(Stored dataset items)
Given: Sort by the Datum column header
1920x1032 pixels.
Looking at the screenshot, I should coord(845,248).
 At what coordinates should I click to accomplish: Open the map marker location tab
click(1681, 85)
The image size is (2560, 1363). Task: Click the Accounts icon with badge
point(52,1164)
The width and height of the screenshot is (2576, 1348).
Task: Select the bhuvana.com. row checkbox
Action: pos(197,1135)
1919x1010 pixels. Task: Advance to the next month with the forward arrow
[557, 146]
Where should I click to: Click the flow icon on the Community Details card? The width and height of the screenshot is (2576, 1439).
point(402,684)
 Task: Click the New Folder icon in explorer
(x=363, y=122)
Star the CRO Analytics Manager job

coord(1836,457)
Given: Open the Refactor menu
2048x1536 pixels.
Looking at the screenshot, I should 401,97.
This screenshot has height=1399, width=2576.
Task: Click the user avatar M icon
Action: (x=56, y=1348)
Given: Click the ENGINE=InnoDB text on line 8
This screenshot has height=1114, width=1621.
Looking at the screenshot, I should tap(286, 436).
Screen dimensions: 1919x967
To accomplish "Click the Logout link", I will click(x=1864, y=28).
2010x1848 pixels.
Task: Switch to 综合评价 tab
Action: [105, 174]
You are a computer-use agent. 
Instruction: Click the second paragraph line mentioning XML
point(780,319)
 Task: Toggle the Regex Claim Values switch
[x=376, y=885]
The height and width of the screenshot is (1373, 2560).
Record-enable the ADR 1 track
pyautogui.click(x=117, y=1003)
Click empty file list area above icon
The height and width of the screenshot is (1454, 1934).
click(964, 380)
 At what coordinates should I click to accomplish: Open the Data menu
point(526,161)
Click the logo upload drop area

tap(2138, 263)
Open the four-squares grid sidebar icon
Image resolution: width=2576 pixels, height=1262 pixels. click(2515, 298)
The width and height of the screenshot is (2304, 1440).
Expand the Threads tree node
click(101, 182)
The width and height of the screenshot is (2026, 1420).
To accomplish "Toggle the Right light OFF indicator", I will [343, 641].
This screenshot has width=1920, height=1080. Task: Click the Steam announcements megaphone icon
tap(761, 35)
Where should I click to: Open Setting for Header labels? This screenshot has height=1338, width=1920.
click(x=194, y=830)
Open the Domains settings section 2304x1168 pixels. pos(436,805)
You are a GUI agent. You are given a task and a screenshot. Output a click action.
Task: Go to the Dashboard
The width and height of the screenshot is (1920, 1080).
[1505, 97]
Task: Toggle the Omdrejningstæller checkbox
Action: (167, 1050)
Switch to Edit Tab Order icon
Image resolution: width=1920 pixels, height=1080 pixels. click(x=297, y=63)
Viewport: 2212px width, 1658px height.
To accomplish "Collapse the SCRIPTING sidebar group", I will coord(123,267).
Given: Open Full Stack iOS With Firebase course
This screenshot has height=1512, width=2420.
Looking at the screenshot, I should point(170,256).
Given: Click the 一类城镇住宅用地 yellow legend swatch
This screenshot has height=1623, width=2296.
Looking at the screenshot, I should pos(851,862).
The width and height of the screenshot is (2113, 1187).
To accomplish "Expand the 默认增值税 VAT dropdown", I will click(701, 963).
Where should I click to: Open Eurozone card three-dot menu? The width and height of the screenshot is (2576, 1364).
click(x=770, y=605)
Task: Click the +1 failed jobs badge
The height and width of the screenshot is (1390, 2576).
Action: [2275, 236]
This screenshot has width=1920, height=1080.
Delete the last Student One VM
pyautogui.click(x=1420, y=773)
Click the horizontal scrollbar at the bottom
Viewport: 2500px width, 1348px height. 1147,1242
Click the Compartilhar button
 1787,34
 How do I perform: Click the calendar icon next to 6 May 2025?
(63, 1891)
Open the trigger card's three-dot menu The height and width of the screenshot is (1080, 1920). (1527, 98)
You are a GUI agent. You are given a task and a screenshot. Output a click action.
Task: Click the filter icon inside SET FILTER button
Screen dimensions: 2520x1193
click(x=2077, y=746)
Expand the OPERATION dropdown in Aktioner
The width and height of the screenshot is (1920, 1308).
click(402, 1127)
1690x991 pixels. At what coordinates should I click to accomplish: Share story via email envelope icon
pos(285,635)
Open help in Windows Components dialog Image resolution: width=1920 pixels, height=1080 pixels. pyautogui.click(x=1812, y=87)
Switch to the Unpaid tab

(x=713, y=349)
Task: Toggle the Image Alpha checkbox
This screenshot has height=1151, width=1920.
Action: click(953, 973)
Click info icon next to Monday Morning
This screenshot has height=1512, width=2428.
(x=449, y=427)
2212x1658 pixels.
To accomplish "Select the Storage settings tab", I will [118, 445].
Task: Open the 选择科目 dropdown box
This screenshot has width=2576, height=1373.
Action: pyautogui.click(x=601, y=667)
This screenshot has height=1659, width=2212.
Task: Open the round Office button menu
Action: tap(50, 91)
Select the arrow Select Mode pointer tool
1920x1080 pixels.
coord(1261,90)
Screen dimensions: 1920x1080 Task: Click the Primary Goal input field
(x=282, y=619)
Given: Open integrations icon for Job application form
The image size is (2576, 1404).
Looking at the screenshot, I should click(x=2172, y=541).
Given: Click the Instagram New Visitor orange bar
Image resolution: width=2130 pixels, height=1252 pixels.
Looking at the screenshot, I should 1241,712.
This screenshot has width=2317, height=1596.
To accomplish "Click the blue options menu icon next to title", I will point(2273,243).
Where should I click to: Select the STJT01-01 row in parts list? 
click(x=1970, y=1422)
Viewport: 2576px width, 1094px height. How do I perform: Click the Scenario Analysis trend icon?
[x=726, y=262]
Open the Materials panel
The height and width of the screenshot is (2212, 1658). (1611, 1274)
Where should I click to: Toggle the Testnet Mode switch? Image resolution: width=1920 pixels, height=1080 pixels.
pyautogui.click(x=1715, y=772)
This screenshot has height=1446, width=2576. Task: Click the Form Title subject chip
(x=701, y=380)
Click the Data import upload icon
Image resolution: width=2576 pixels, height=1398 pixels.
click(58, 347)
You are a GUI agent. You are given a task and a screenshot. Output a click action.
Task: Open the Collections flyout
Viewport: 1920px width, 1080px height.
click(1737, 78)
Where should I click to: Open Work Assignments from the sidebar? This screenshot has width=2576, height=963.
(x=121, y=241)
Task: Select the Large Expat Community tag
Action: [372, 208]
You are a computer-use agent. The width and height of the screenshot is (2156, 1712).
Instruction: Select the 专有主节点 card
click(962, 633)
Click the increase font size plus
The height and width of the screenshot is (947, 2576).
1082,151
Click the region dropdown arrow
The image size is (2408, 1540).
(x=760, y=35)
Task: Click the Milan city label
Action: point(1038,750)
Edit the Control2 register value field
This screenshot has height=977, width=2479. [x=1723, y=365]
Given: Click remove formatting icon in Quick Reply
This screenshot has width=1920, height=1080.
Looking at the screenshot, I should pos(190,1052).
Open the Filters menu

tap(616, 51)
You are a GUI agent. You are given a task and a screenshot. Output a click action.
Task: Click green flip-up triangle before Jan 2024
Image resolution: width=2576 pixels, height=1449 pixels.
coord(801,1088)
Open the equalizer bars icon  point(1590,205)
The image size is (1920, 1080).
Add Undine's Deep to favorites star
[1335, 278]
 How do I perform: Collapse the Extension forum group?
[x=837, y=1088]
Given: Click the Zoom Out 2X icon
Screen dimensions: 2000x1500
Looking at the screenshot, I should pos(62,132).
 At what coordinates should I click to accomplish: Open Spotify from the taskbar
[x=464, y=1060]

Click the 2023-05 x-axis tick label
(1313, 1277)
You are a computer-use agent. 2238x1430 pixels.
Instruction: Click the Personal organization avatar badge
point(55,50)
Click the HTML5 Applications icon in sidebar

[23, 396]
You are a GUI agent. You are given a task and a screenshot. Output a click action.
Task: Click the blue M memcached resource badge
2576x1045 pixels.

TRY IT ▸ All of the lines above are to be restated word for word.

WRITTEN RESPONSE ▸
Given: Sort by the Datum column header
1920x1032 pixels.
Looking at the screenshot, I should coord(845,248).
 At what coordinates should I click to accomplish: Open the map marker location tab
click(1681, 85)
The image size is (2560, 1363). Task: Click the Accounts icon with badge
point(52,1164)
The width and height of the screenshot is (2576, 1348).
Task: Select the bhuvana.com. row checkbox
Action: pos(197,1135)
1919x1010 pixels. Task: Advance to the next month with the forward arrow
[557, 146]
Where should I click to: Click the flow icon on the Community Details card? The width and height of the screenshot is (2576, 1439).
point(402,684)
 Task: Click the New Folder icon in explorer
(x=363, y=122)
Star the CRO Analytics Manager job

coord(1836,457)
Given: Open the Refactor menu
2048x1536 pixels.
Looking at the screenshot, I should 401,97.
This screenshot has height=1399, width=2576.
Task: Click the user avatar M icon
Action: (x=56, y=1348)
Given: Click the ENGINE=InnoDB text on line 8
This screenshot has height=1114, width=1621.
Looking at the screenshot, I should tap(286, 436).
Screen dimensions: 1919x967
To accomplish "Click the Logout link", I will click(x=1864, y=28).
2010x1848 pixels.
Task: Switch to 综合评价 tab
Action: [105, 174]
You are a computer-use agent. 
Instruction: Click the second paragraph line mentioning XML
point(780,319)
 Task: Toggle the Regex Claim Values switch
[x=376, y=885]
The height and width of the screenshot is (1373, 2560).
Record-enable the ADR 1 track
pyautogui.click(x=117, y=1003)
Click empty file list area above icon
The height and width of the screenshot is (1454, 1934).
click(964, 380)
 At what coordinates should I click to accomplish: Open the Data menu
point(526,161)
Click the logo upload drop area

tap(2138, 263)
Open the four-squares grid sidebar icon
Image resolution: width=2576 pixels, height=1262 pixels. click(2515, 298)
The width and height of the screenshot is (2304, 1440).
Expand the Threads tree node
click(101, 182)
The width and height of the screenshot is (2026, 1420).
To accomplish "Toggle the Right light OFF indicator", I will [343, 641].
This screenshot has width=1920, height=1080. Task: Click the Steam announcements megaphone icon
tap(761, 35)
Where should I click to: Open Setting for Header labels? This screenshot has height=1338, width=1920.
click(x=194, y=830)
Open the Domains settings section 2304x1168 pixels. pos(436,805)
You are a GUI agent. You are given a task and a screenshot. Output a click action.
Task: Go to the Dashboard
The width and height of the screenshot is (1920, 1080).
[1505, 97]
Task: Toggle the Omdrejningstæller checkbox
Action: (167, 1050)
Switch to Edit Tab Order icon
Image resolution: width=1920 pixels, height=1080 pixels. click(x=297, y=63)
Viewport: 2212px width, 1658px height.
To accomplish "Collapse the SCRIPTING sidebar group", I will coord(123,267).
Given: Open Full Stack iOS With Firebase course
This screenshot has height=1512, width=2420.
Looking at the screenshot, I should point(170,256).
Given: Click the 一类城镇住宅用地 yellow legend swatch
This screenshot has height=1623, width=2296.
Looking at the screenshot, I should pos(851,862).
The width and height of the screenshot is (2113, 1187).
To accomplish "Expand the 默认增值税 VAT dropdown", I will click(701, 963).
Where should I click to: Open Eurozone card three-dot menu? The width and height of the screenshot is (2576, 1364).
click(x=770, y=605)
Task: Click the +1 failed jobs badge
The height and width of the screenshot is (1390, 2576).
Action: [2275, 236]
This screenshot has width=1920, height=1080.
Delete the last Student One VM
pyautogui.click(x=1420, y=773)
Click the horizontal scrollbar at the bottom
Viewport: 2500px width, 1348px height. 1147,1242
Click the Compartilhar button
 1787,34
 How do I perform: Click the calendar icon next to 6 May 2025?
(63, 1891)
Open the trigger card's three-dot menu The height and width of the screenshot is (1080, 1920). (1527, 98)
You are a GUI agent. You are given a task and a screenshot. Output a click action.
Task: Click the filter icon inside SET FILTER button
Screen dimensions: 2520x1193
click(x=2077, y=746)
Expand the OPERATION dropdown in Aktioner
The width and height of the screenshot is (1920, 1308).
click(402, 1127)
1690x991 pixels. At what coordinates should I click to accomplish: Share story via email envelope icon
pos(285,635)
Open help in Windows Components dialog Image resolution: width=1920 pixels, height=1080 pixels. pyautogui.click(x=1812, y=87)
Switch to the Unpaid tab

(x=713, y=349)
Task: Toggle the Image Alpha checkbox
This screenshot has height=1151, width=1920.
Action: click(953, 973)
Click info icon next to Monday Morning
This screenshot has height=1512, width=2428.
(x=449, y=427)
2212x1658 pixels.
To accomplish "Select the Storage settings tab", I will [118, 445].
Task: Open the 选择科目 dropdown box
This screenshot has width=2576, height=1373.
Action: pyautogui.click(x=601, y=667)
This screenshot has height=1659, width=2212.
Task: Open the round Office button menu
Action: tap(50, 91)
Select the arrow Select Mode pointer tool
1920x1080 pixels.
coord(1261,90)
Screen dimensions: 1920x1080 Task: Click the Primary Goal input field
(x=282, y=619)
Given: Open integrations icon for Job application form
The image size is (2576, 1404).
Looking at the screenshot, I should click(x=2172, y=541).
Given: Click the Instagram New Visitor orange bar
Image resolution: width=2130 pixels, height=1252 pixels.
Looking at the screenshot, I should 1241,712.
This screenshot has width=2317, height=1596.
To accomplish "Click the blue options menu icon next to title", I will point(2273,243).
Where should I click to: Select the STJT01-01 row in parts list? 
click(x=1970, y=1422)
Viewport: 2576px width, 1094px height. How do I perform: Click the Scenario Analysis trend icon?
[x=726, y=262]
Open the Materials panel
The height and width of the screenshot is (2212, 1658). (1611, 1274)
Where should I click to: Toggle the Testnet Mode switch? Image resolution: width=1920 pixels, height=1080 pixels.
pyautogui.click(x=1715, y=772)
This screenshot has height=1446, width=2576. Task: Click the Form Title subject chip
(x=701, y=380)
Click the Data import upload icon
Image resolution: width=2576 pixels, height=1398 pixels.
click(58, 347)
You are a GUI agent. You are given a task and a screenshot. Output a click action.
Task: Open the Collections flyout
Viewport: 1920px width, 1080px height.
click(1737, 78)
Where should I click to: Open Work Assignments from the sidebar? This screenshot has width=2576, height=963.
(x=121, y=241)
Task: Select the Large Expat Community tag
Action: [372, 208]
You are a computer-use agent. The width and height of the screenshot is (2156, 1712).
Instruction: Select the 专有主节点 card
click(962, 633)
Click the increase font size plus
The height and width of the screenshot is (947, 2576).
1082,151
Click the region dropdown arrow
The image size is (2408, 1540).
(x=760, y=35)
Task: Click the Milan city label
Action: point(1038,750)
Edit the Control2 register value field
This screenshot has height=977, width=2479. [x=1723, y=365]
Given: Click remove formatting icon in Quick Reply
This screenshot has width=1920, height=1080.
Looking at the screenshot, I should pos(190,1052).
Open the Filters menu

tap(616, 51)
You are a GUI agent. You are given a task and a screenshot. Output a click action.
Task: Click green flip-up triangle before Jan 2024
Image resolution: width=2576 pixels, height=1449 pixels.
coord(801,1088)
Open the equalizer bars icon  point(1590,205)
The image size is (1920, 1080).
Add Undine's Deep to favorites star
[1335, 278]
 How do I perform: Collapse the Extension forum group?
[x=837, y=1088]
Given: Click the Zoom Out 2X icon
Screen dimensions: 2000x1500
Looking at the screenshot, I should pos(62,132).
 At what coordinates should I click to accomplish: Open Spotify from the taskbar
[x=464, y=1060]

Click the 2023-05 x-axis tick label
(1313, 1277)
You are a computer-use agent. 2238x1430 pixels.
Instruction: Click the Personal organization avatar badge
point(55,50)
Click the HTML5 Applications icon in sidebar

[23, 396]
You are a GUI agent. You are given a task and a screenshot. Output a click action.
Task: Click the blue M memcached resource badge
2576x1045 pixels.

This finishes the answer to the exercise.